▶ Exercise requirements
Pull every line of text out of the listing below, word for word, and leave the pictures out.

-------- Material for the task --------

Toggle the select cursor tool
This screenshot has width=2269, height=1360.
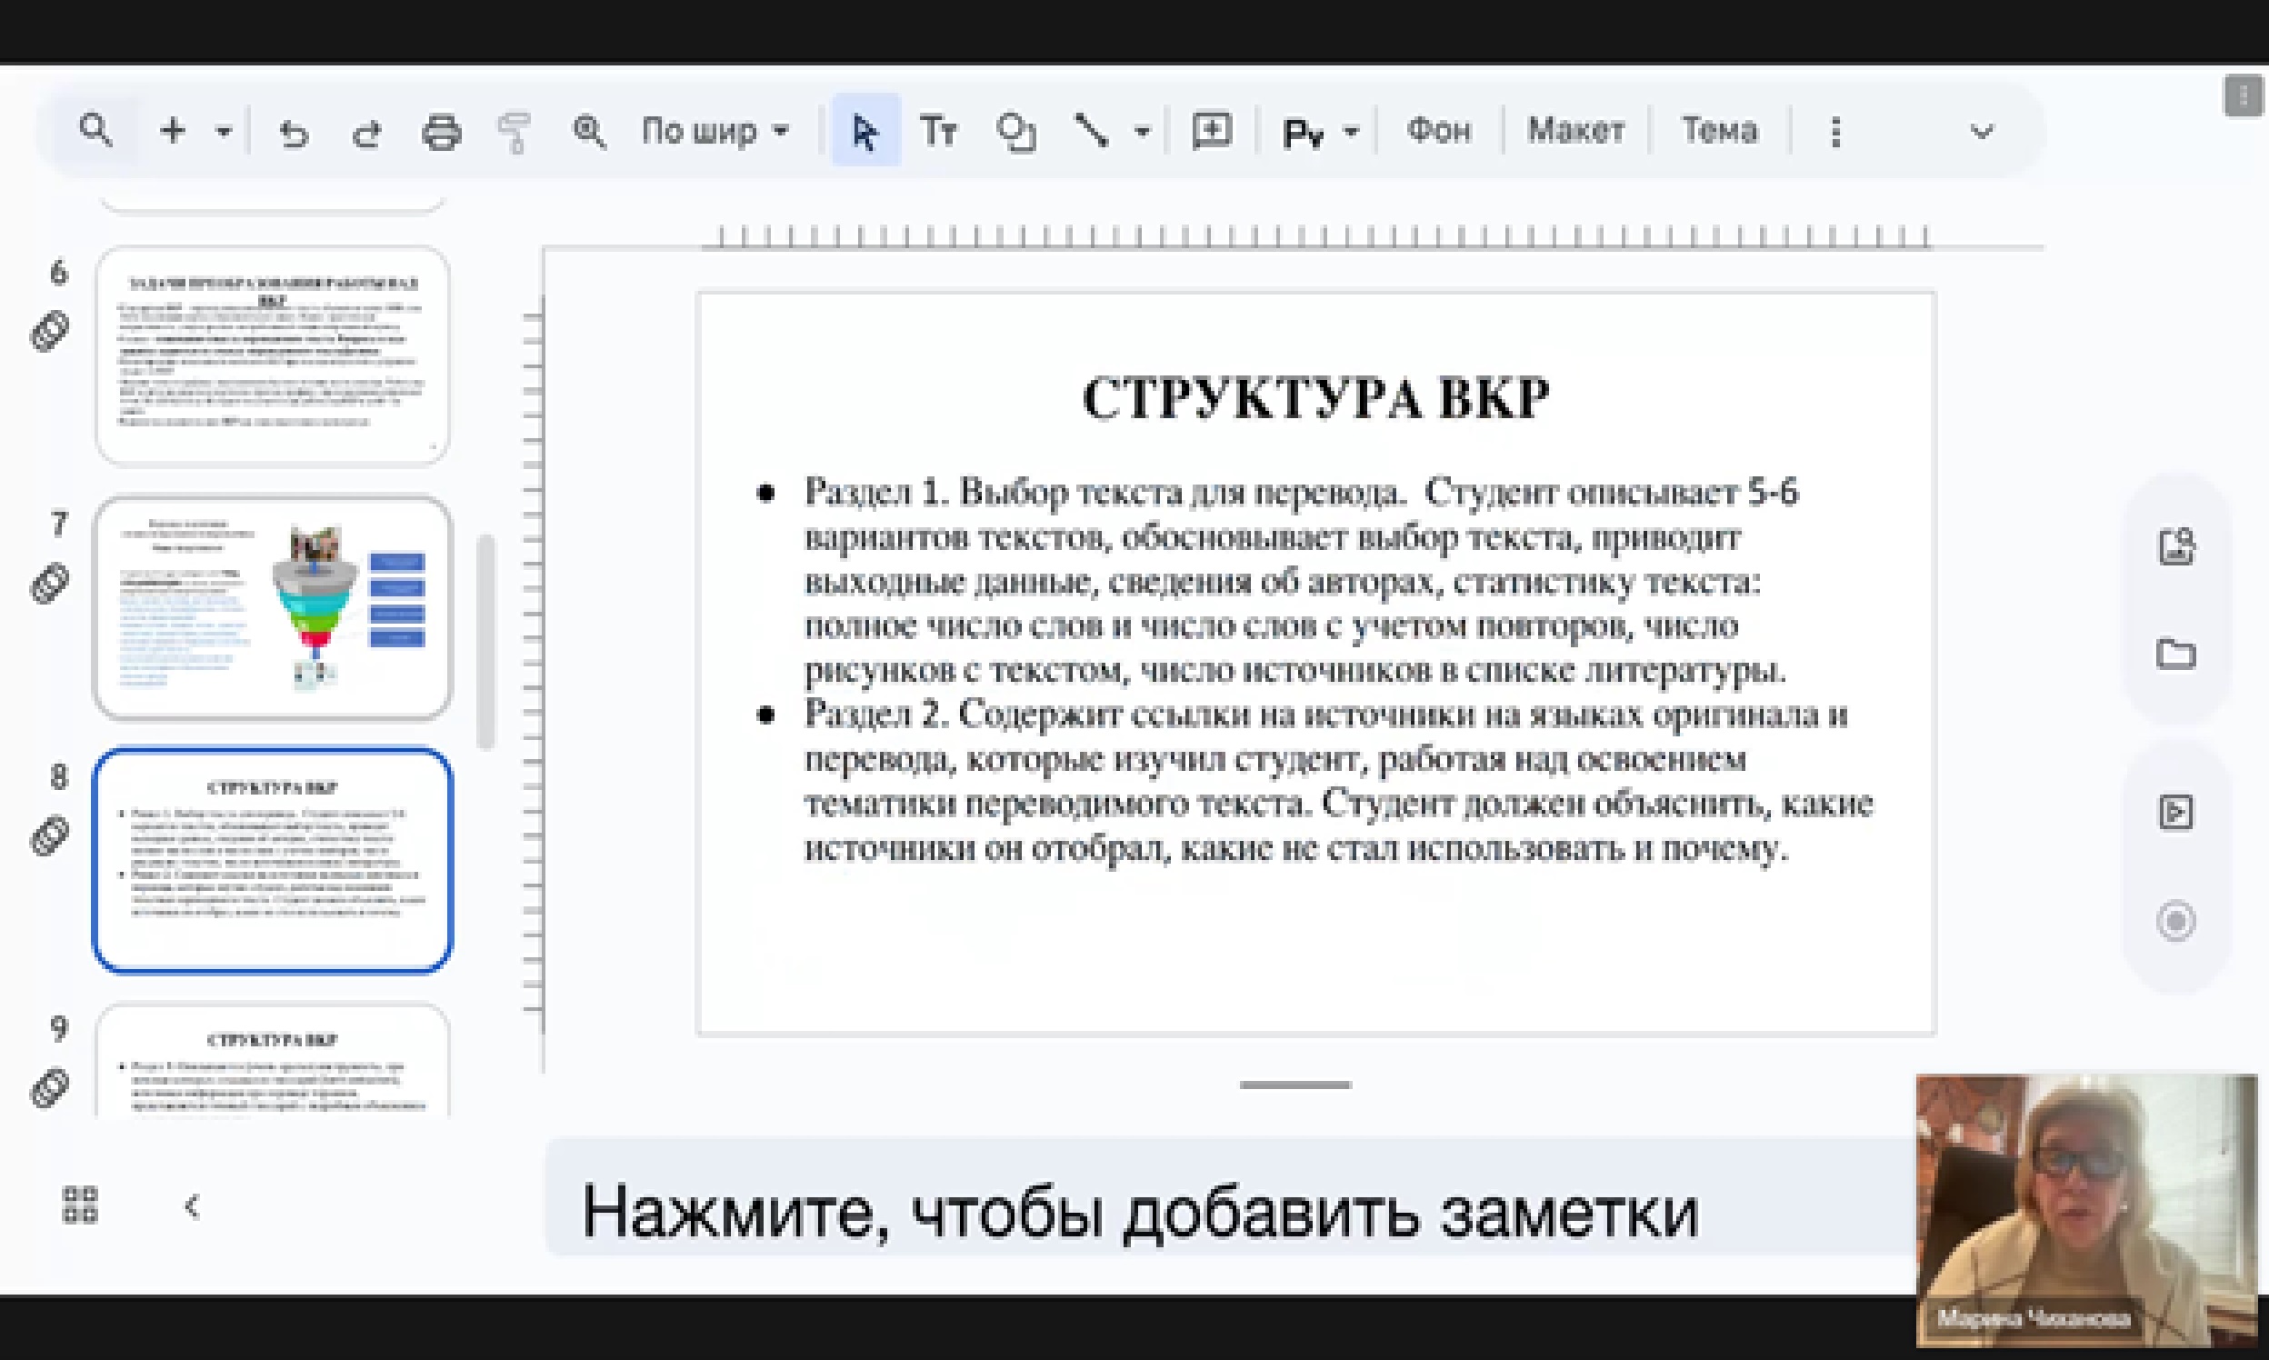click(864, 131)
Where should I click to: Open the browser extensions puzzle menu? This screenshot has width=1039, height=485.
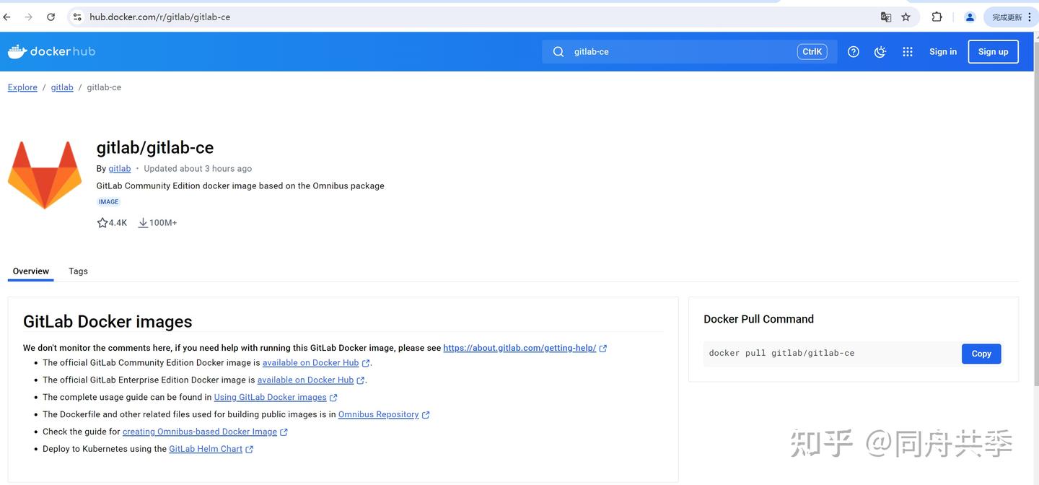pos(936,16)
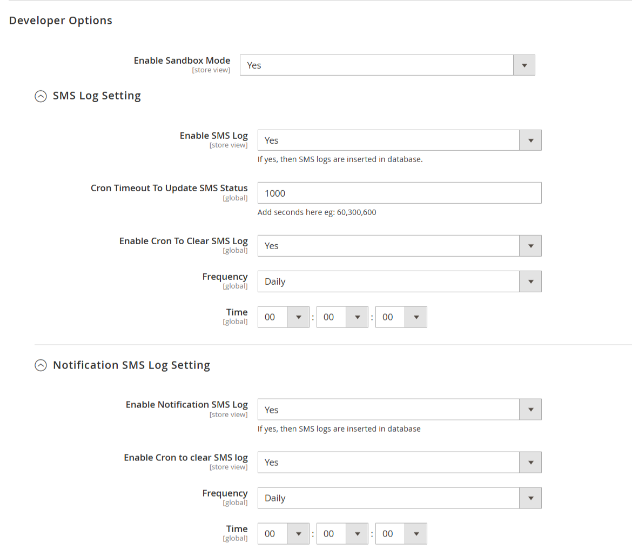Open Enable SMS Log dropdown

tap(399, 140)
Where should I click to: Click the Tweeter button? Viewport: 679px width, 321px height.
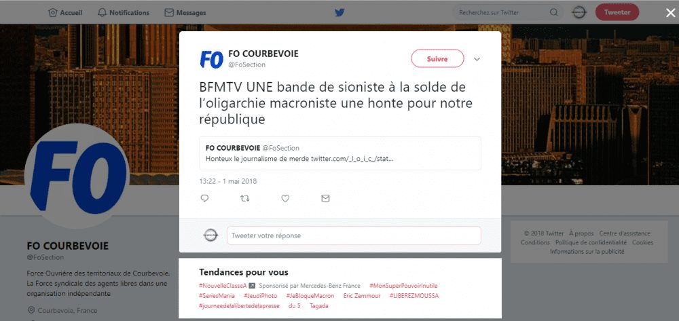coord(617,12)
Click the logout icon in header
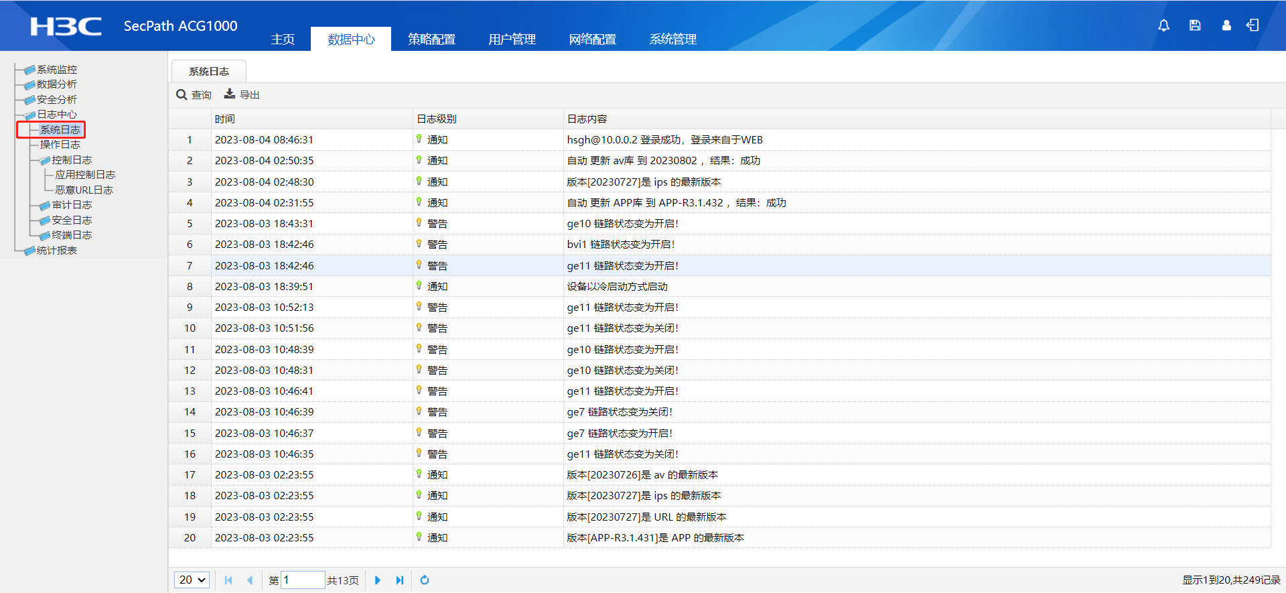Screen dimensions: 1286x593 (1253, 25)
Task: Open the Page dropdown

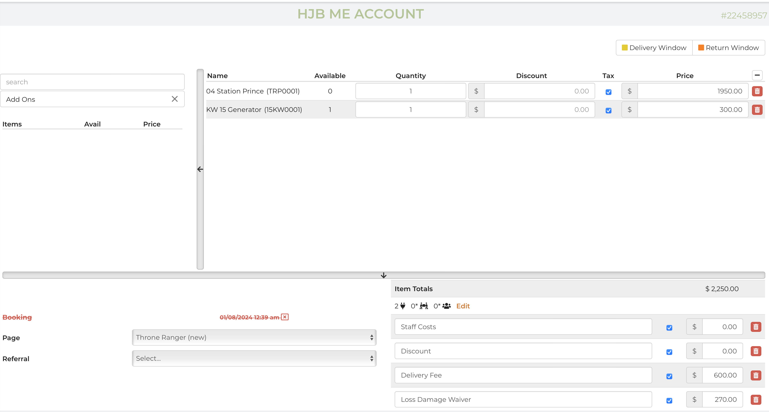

--------

▶ Reply to the task
Toggle the select cursor tool
This screenshot has width=2269, height=1360.
click(864, 131)
Where should I click to: Open the browser extensions puzzle menu? This screenshot has width=1039, height=485.
pos(936,16)
Open Enable SMS Log dropdown

tap(399, 140)
Where should I click to: Click the Tweeter button? Viewport: 679px width, 321px height.
coord(617,12)
Click the logout icon in header
Screen dimensions: 1286x593 (1253, 25)
Task: Open the Page dropdown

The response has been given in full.